Prosecutor's Office accuses former Honduran president during trial in New York

NEW YORK_ The former president of Honduras Juan Orlando Hernández fought drug trafficking in public but in private he protected drug traffickers, the New York prosecutor’s office indicated this Wednesday in the midst of the trial against him for three crimes that could lead him to spend the rest of his days in prison. jail.

After the constitution of the jury that will seal the fate of the former president (2014-2022), the prosecution and defense presented their versions before taking a statement from the first witness, a former accountant for a rice plant who had already testified in the trials of the former president’s brother. , Tony Hernández, and his partner Geovanny Fuentes, both sentenced to life imprisonment.

Prosecutor David Robles addressed the jury, made up mostly of people with higher education, warning them that this is a case about “power, corruption and massive cocaine trafficking.”

“This powerful politician maintained a public speech in which he said that he fought drug trafficking and through the back door he associated with drug traffickers” to protect the shipment of drugs to the United States, he stressed, “abusing” the support of the army. , the police and the justice system, in exchange for “millions of dollars in bribes.”

The Mexican Sinaloa cartel, led by Joaquín “El Chapo” Guzmán, sentenced to life in prison in the United States, contributed “millions of dollars” to his questioned second campaign for re-election in 2017, according to the New York prosecutor’s office.

Honduras, the prosecutor recalled, is a fundamental transit point for drugs produced in South America, especially in Colombia, before transiting through Mexico with its final destination to United States territory.

The prosecution accuses the lawyer and politician, who became the first re-elected president since the return of democracy in 1981 by the National Party of Honduras, of having protected a network that sent more than 500 tons of cocaine to the United States between 2004. and 2022. It started when he presided over Congress.

Specifically, he is charged with three charges: conspiring to traffic drugs and weapons and possession of weapons.
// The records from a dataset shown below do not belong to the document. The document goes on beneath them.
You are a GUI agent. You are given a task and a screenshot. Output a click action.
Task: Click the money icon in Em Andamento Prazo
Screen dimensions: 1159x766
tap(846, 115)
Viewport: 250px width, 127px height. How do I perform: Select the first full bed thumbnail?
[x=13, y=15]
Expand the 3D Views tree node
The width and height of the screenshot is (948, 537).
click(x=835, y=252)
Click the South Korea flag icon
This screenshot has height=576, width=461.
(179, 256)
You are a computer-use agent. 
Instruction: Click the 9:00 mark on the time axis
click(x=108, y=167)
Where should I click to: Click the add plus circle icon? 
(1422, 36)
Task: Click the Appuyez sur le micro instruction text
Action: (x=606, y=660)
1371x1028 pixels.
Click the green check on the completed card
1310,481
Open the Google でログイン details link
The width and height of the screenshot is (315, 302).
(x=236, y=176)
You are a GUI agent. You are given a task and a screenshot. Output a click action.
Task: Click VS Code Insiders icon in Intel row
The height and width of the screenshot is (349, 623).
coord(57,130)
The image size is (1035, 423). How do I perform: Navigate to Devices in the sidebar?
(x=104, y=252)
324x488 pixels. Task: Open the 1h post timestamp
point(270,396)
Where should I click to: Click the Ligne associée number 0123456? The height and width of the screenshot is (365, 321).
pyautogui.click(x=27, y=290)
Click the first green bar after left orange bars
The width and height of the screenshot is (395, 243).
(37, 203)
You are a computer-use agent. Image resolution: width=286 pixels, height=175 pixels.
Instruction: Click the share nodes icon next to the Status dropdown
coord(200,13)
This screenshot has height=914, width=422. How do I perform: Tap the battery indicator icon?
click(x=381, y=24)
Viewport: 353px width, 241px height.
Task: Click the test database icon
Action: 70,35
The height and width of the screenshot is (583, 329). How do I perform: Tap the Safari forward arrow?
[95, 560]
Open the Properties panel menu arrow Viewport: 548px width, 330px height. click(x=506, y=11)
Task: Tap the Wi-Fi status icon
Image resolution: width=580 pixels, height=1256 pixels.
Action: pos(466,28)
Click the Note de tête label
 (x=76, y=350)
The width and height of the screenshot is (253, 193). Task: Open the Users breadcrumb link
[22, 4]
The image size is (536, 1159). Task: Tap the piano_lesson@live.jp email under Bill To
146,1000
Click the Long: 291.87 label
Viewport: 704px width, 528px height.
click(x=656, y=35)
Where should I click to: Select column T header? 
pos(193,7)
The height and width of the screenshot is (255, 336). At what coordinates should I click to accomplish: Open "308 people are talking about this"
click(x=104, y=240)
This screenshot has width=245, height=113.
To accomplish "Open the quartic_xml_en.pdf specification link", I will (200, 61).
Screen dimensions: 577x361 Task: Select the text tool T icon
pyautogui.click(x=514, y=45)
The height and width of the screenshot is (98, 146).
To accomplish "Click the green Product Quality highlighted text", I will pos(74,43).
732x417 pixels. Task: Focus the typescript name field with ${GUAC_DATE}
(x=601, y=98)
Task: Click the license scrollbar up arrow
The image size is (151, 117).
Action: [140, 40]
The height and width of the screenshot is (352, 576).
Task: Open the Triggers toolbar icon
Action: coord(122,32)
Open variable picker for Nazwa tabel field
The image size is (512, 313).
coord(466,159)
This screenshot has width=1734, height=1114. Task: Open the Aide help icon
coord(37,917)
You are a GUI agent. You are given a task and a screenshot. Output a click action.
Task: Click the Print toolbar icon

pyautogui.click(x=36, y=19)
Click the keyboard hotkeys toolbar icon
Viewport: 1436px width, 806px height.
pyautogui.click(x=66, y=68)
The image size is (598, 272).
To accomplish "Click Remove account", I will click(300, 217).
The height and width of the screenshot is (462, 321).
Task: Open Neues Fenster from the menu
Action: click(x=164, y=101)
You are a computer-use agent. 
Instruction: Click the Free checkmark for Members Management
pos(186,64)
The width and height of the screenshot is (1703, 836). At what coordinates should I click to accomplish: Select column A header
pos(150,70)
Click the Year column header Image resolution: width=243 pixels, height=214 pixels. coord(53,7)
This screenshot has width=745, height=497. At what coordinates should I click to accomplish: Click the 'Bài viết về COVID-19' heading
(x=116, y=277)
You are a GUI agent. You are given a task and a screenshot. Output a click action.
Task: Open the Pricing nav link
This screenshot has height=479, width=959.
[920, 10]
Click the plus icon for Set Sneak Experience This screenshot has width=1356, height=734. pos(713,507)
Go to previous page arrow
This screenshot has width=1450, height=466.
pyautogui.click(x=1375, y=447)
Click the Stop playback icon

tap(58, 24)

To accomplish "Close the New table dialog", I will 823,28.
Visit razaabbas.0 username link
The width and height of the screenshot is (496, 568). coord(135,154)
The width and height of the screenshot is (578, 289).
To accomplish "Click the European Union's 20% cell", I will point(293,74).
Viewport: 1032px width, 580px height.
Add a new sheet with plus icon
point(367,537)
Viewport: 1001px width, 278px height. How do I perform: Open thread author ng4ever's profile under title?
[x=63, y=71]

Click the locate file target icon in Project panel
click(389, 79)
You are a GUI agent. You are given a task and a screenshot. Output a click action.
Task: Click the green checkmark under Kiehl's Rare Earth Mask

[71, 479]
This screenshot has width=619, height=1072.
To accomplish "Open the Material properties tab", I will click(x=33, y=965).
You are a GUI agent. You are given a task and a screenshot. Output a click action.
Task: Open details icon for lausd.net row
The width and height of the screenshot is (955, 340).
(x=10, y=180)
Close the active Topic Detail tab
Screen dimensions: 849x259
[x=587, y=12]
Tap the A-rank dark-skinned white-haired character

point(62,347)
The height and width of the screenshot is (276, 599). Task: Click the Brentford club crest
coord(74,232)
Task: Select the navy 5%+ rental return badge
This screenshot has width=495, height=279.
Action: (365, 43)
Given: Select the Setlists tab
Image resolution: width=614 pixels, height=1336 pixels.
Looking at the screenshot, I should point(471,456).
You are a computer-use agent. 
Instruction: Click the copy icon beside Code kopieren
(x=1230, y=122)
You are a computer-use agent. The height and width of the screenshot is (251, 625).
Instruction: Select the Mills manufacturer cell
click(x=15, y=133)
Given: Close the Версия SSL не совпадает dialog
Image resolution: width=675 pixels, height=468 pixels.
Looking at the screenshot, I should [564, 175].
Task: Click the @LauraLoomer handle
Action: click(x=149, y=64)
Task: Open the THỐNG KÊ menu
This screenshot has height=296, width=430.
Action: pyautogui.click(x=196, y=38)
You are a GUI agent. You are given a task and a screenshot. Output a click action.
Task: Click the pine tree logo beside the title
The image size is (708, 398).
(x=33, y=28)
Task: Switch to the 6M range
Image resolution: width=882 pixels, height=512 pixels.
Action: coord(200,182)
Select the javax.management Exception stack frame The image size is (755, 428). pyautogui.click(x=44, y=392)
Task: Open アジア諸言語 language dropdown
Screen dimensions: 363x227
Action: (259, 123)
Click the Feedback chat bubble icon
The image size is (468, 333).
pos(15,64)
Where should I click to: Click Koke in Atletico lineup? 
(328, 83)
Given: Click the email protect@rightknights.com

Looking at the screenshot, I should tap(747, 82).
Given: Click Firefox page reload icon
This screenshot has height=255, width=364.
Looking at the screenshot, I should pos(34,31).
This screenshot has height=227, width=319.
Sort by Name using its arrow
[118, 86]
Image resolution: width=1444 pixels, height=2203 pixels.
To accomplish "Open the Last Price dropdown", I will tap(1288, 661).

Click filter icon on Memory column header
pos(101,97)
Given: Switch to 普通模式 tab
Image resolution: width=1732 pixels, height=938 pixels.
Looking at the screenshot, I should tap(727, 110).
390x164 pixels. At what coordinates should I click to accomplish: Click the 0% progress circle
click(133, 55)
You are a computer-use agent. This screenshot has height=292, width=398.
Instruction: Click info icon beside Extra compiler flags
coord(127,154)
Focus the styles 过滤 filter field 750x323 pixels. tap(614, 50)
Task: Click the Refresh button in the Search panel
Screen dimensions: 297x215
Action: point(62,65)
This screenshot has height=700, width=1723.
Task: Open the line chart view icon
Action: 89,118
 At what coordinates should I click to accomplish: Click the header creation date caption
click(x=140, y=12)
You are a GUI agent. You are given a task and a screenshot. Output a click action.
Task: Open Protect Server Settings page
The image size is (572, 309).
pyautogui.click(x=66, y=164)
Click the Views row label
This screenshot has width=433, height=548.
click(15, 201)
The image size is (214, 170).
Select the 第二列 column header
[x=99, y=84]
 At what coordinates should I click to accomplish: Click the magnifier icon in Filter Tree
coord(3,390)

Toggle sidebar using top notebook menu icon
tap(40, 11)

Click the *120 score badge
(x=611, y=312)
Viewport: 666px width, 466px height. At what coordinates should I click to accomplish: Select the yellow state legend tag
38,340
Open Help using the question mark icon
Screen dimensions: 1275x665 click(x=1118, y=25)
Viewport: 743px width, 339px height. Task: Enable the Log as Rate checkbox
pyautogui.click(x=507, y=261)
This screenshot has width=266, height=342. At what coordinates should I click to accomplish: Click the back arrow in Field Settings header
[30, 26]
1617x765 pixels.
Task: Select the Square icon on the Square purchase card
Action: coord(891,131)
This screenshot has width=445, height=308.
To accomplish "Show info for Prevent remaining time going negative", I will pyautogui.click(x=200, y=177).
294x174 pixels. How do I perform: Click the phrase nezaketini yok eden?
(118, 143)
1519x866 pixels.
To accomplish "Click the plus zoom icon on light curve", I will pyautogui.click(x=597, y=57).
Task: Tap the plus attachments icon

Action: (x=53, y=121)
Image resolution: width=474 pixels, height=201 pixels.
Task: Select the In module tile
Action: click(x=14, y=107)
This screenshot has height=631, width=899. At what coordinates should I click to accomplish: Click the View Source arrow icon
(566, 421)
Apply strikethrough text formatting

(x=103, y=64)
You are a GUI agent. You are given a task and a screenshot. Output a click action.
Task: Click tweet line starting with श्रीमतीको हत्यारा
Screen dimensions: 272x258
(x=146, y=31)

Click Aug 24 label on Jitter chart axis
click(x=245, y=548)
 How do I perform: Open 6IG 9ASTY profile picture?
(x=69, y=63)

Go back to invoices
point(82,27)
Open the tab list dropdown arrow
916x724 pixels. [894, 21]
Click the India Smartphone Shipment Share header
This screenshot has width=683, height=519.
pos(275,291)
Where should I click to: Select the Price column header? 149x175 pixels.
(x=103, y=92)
If found guilty of all the accusations, he could be sentenced to life in prison plus 30 years, like Tony Hernández and Fuentes.

Instead, his defense lawyer presented him as a heroic leader who fought drug trafficking together with the US authorities.

Defense of the former president

For its part, the former president’s defense asked the jury not to believe that everything that the prosecution maintains, much less what the main witnesses can testify, many convicted people who are going to receive reductions in their sentences for their collaboration and who They act out of “revenge” for the person who sealed their fate.

Above all, let them stick to one fact: when Hernández assumed the presidency, Honduras was the world’s “capital” of homicides and 87% of the drugs that arrived in the United States passed through that Central American country.

That decreased by 50% and 80%, respectively, during his government, which promoted “dozens of laws” to fight this scourge, such as legislation against money laundering or allowing extradition – which has facilitated the sending of 38 people to the United States since 2014 accused of drug trafficking – according to their lawyers.

Also, they continued, the creation of a special force in the police to fight against drug trafficking, a policy that even earned praise from Washington during the Donald Trump government (2017-2021).

“You will not see any video of receiving money, nor emails or messages nor any sign of personal wealth” that confirms the prosecution’s accusations, pointed out his defense.

-Drug “under their noses”-

The first witness for the prosecution, José Sánchez, who for 15 years was an accountant for the Graneros Nacionales company, located near Puerto Cortés, the main dock in Honduras, recalled seeing the then president and Fuentes meeting on two occasions at the headquarters of said company to talk about drugs and protecting “whoever provided them.”

He repeated what he had said in previous trials, that the defendant told Fuentes: “We are going to shove the drugs under their (the Americans’) noses and they are not going to even notice.”

Although he is not obliged to do so, the defense, in an attempt to go all out, plans for the former president to take the stand.

“There is no obligation to make this decision now,” advised Judge Kevin Castel, who is investigating the case.